The concept of sovereign immunity has long been a vibrant force in American law, overshadowing the inequities it created by the theory that government was responsible only for those wrongs it chose to recognize from a moral consciousness inherent within the state. When the thirteen colonies banded together to form the union known as the United States of America, state government played a relatively minor role in the lives of the people. Of the few disputes that did arise between states and citizens, mainly payment of bond obligations incurred during the Revolutionary War, most were settled out of court. As the role of government in the lives of its people has expanded, so have the claims against the state for wrongs done by the state to the people.
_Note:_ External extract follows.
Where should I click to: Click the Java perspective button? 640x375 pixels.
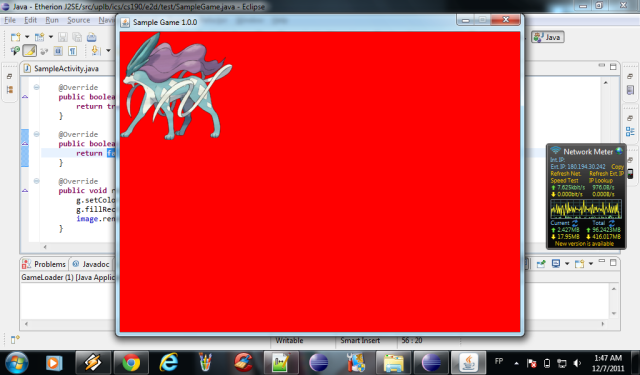[548, 37]
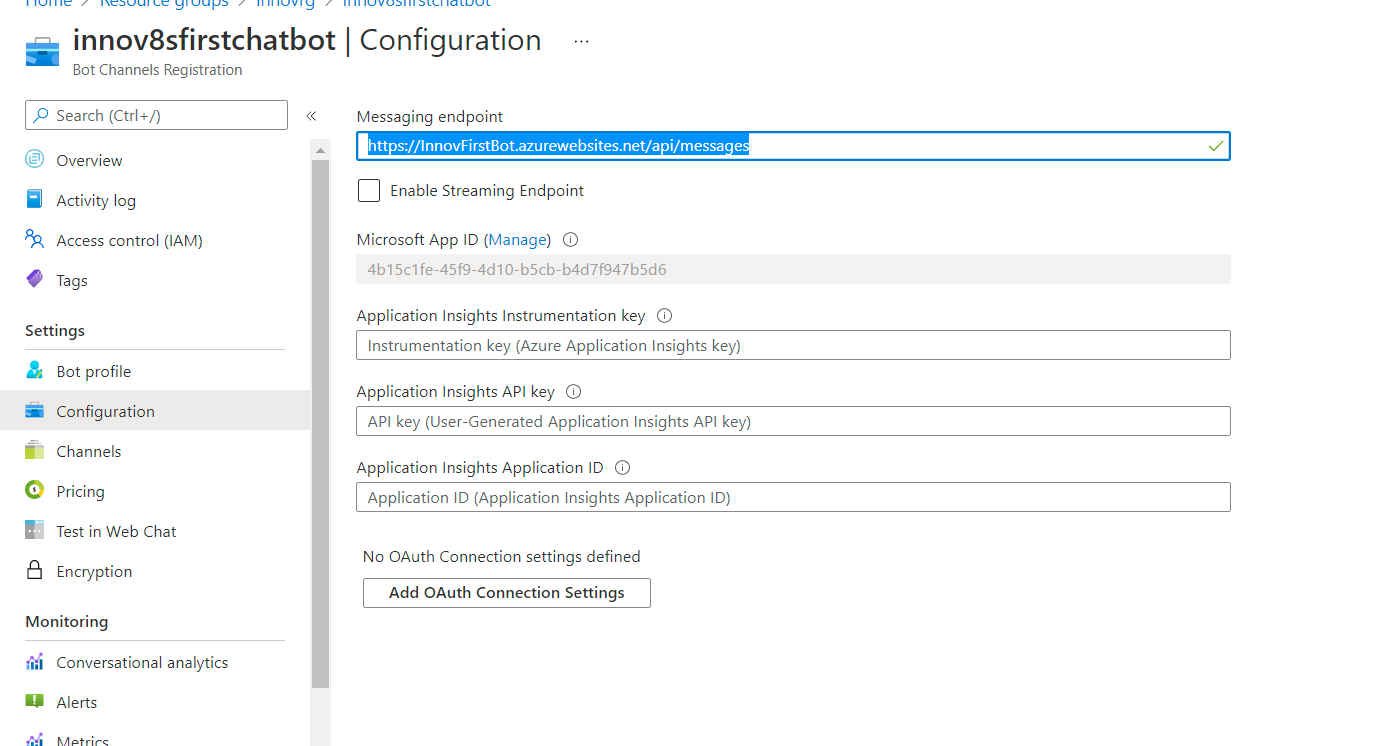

However, when recovery has remained a matter discretionary with the state, an increasing number of wrongs committed have remained uncompensated. The state may simply choose not to recognize such wrongs, and the injured citizen is thus left without a remedy. The recent increase in civil rights legislation has demonstrated the shortcomings inherent in a system where the wrongdoer alone is left to decide whether to make redress for the damages it has caused. At best, such a system provides incongruous relief to those similarly injured; at worst, all recovery is denied. Federal and state governments have begun chipping away at the immunity doctrine through both the legislature and the judiciary. One great obstacle, however, still stands in the way of providing relief to those injured by acts of government. The eleventh amendment to the United States Constitution remains immovable in the face of this expanding scope of recovery for wrongs committed by government upon its people. Because of its constitutional nature, it has withstood all direct attacks upon a state's sovereign immunity in the federal courts, yielding only to the creation of fictions by which its effect is circumnavigated. The hardships it has wrought have far outweighed the good it was to have brought when incorporated into the Constitution in 1798. This note will examine the reasons for the passage of the amendment and its subsequent ramifications in American law. Its contemporary effects will be noted, particularly with reference to civil rights actions. Attention will also be directed to potential solutions to the problems it has created and continues to foster.